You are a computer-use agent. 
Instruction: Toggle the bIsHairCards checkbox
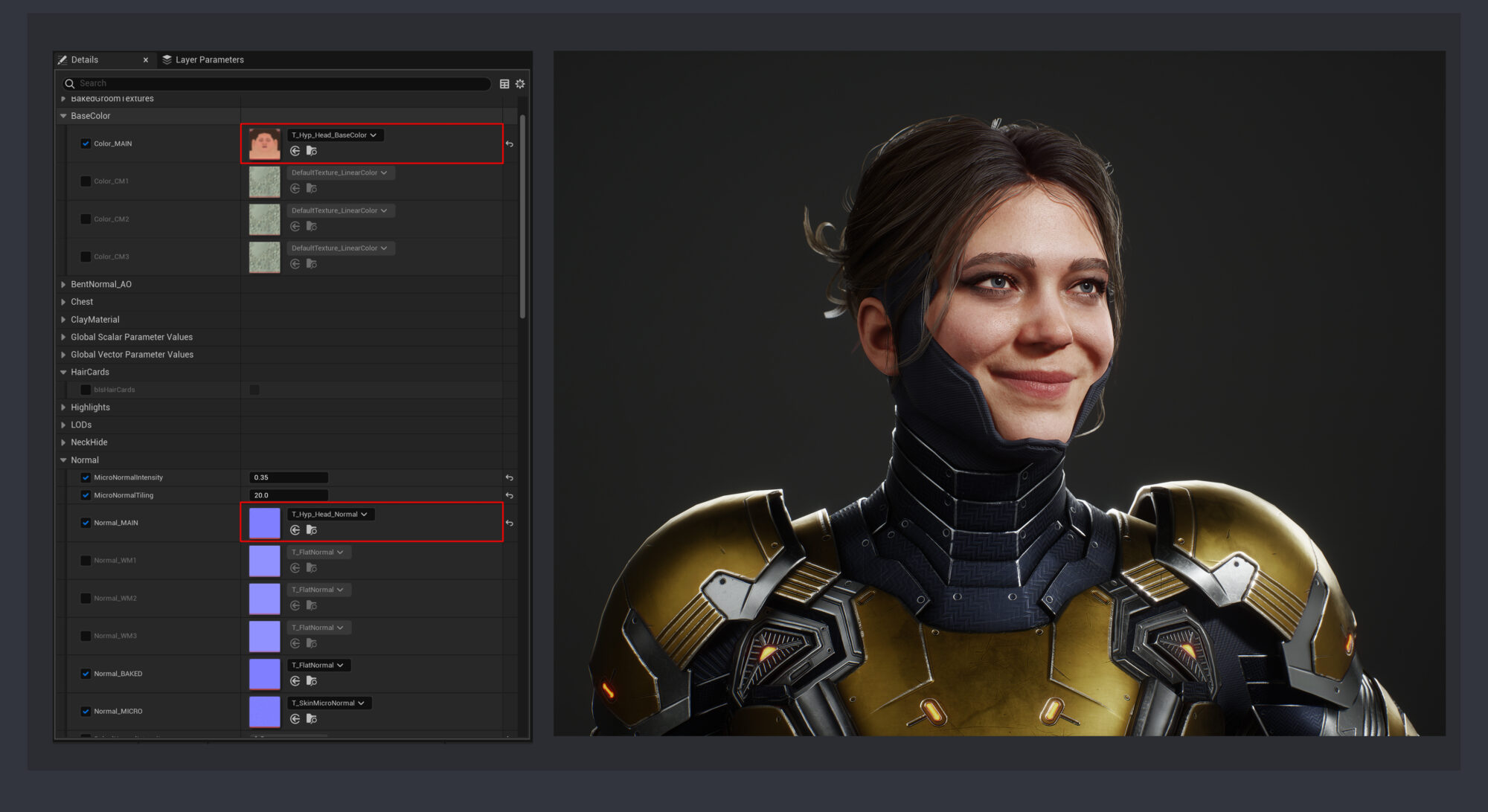click(254, 389)
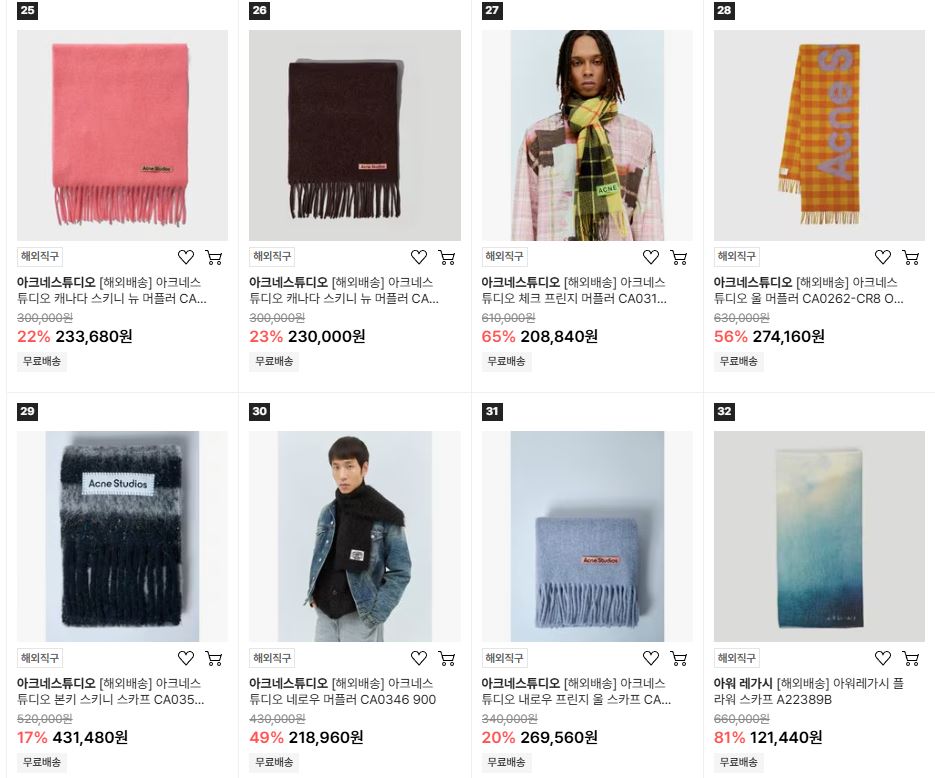Click heart icon for item 30 muffler

(x=419, y=658)
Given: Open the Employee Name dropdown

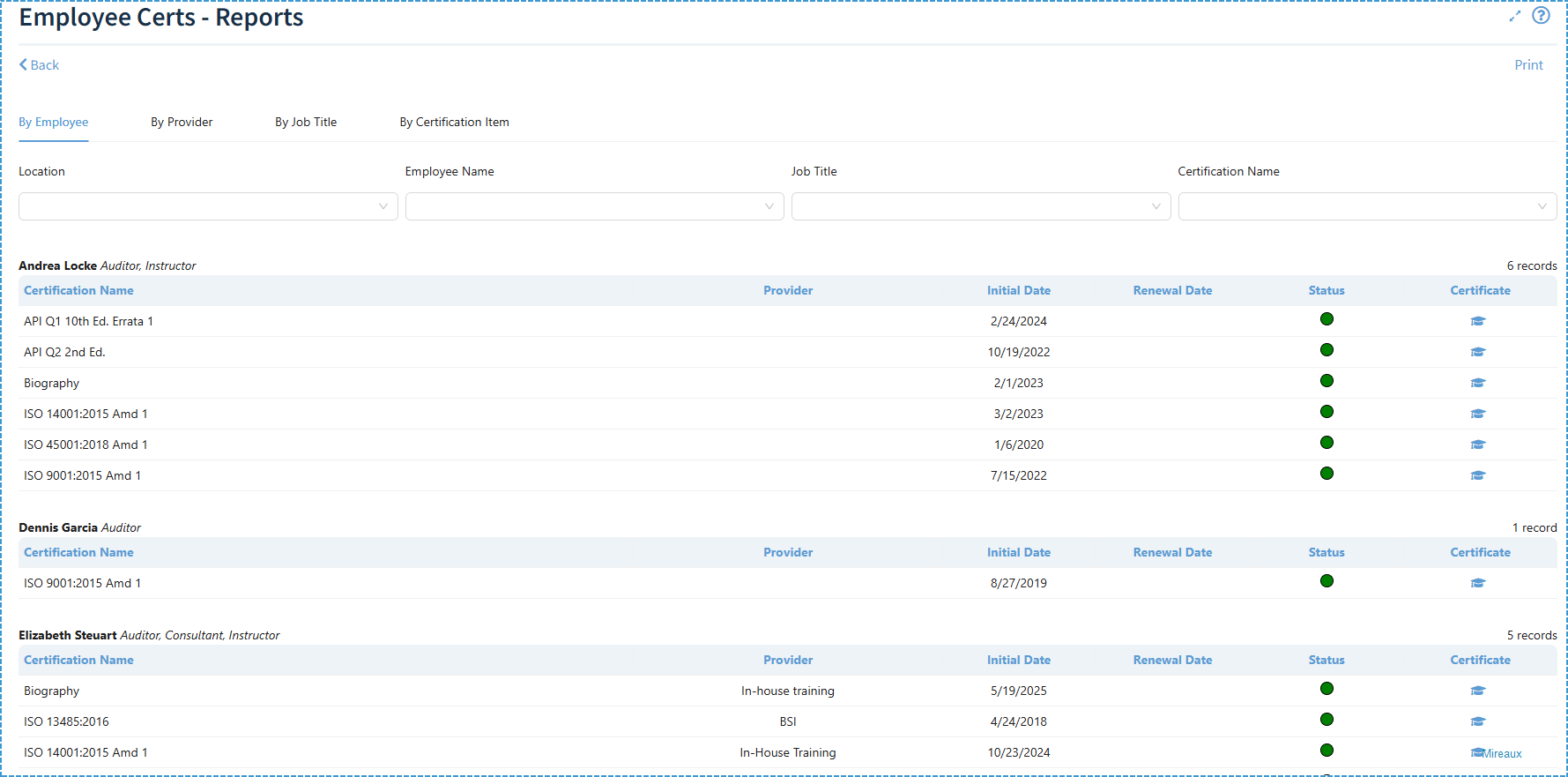Looking at the screenshot, I should [594, 206].
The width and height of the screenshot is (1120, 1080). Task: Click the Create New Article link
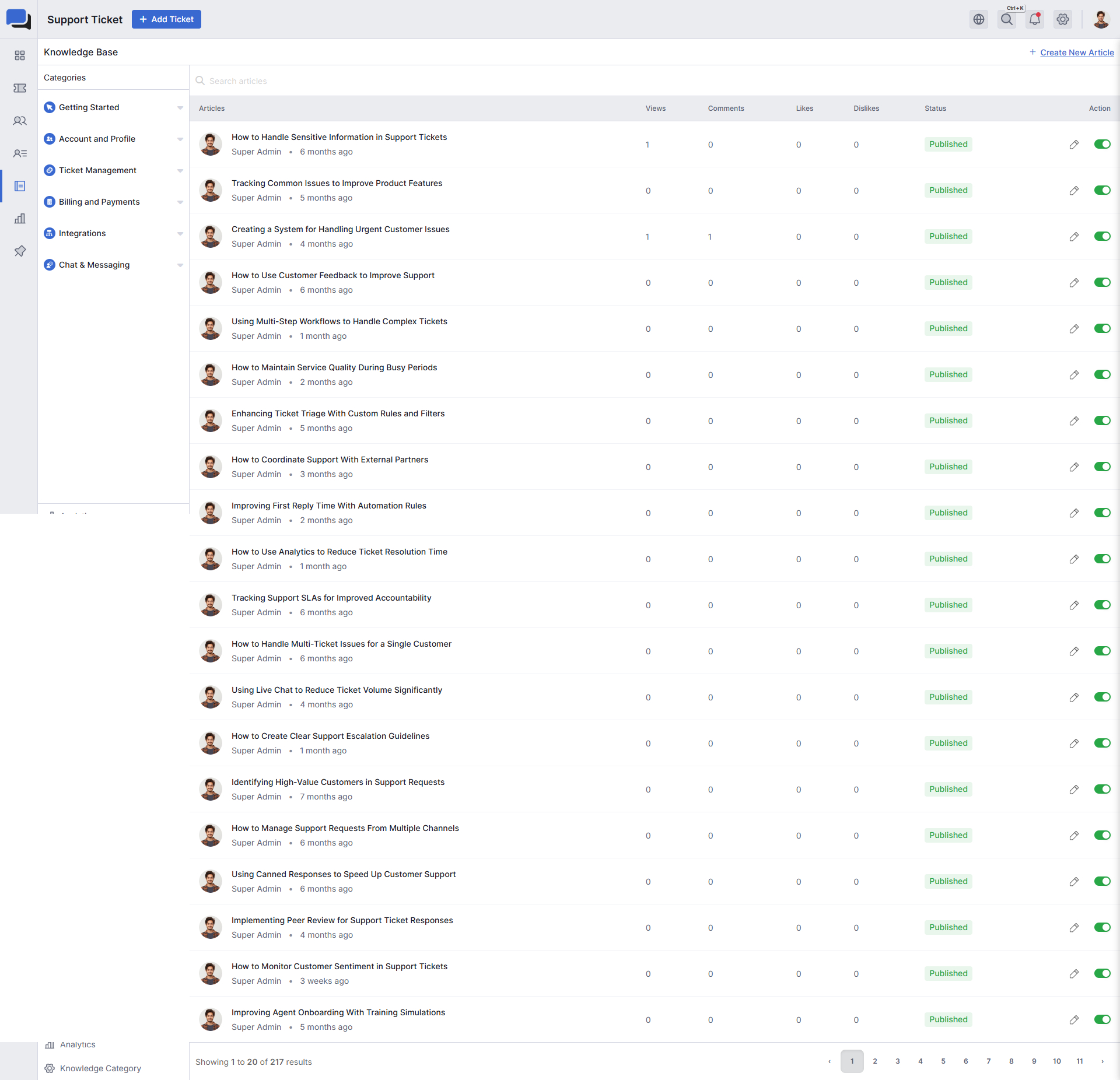coord(1076,52)
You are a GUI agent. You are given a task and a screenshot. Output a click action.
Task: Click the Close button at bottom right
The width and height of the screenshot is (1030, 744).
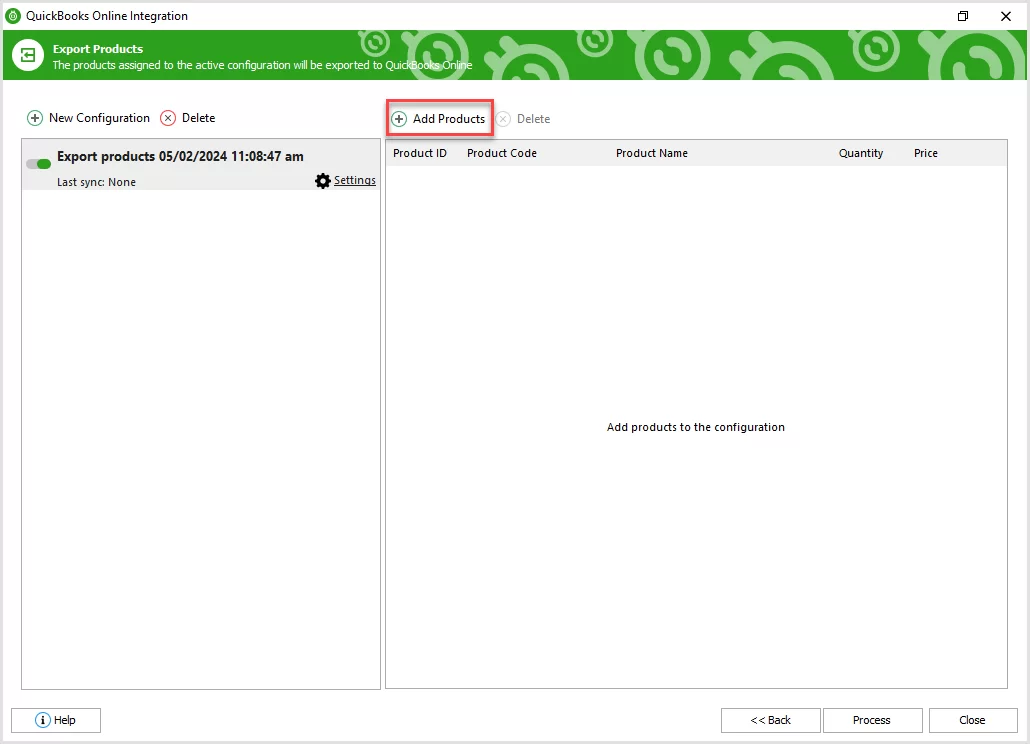point(972,720)
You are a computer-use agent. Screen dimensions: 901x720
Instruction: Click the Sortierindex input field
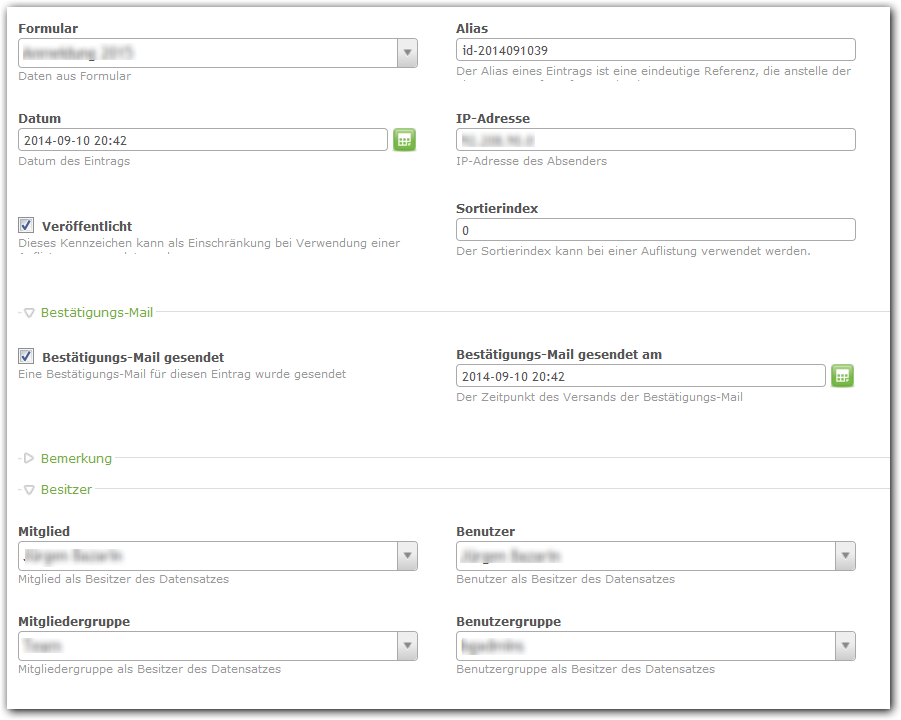(655, 230)
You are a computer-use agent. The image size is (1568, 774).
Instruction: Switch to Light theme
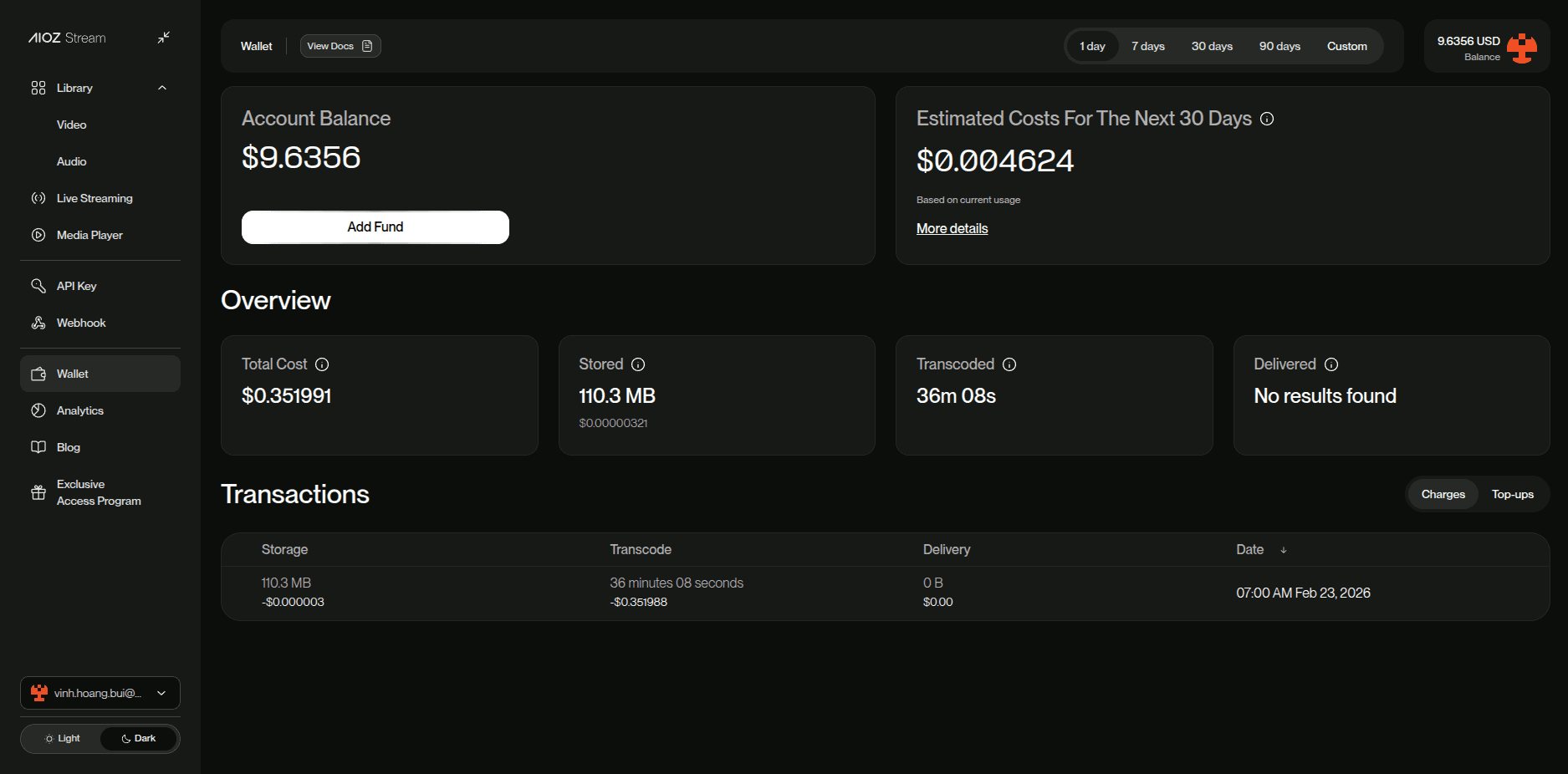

• • •

**Given exercise**
Write out every line above word for word, omitting the pictures.

**Written solution**
You are a computer-use agent. 
Instruction: Toggle the bIsHairCards checkbox
click(254, 389)
Click heart icon for item 30 muffler

(x=419, y=658)
Given: Open the Employee Name dropdown

Looking at the screenshot, I should [594, 206].
The width and height of the screenshot is (1120, 1080). Task: Click the Create New Article link
coord(1076,52)
You are a GUI agent. You are given a task and a screenshot. Output a click action.
Task: Click the Close button at bottom right
The width and height of the screenshot is (1030, 744).
point(972,720)
You are a computer-use agent. Screen dimensions: 901x720
Instruction: Click the Sortierindex input field
(655, 230)
You are a computer-use agent. The image size is (1568, 774).
Instruction: Switch to Light theme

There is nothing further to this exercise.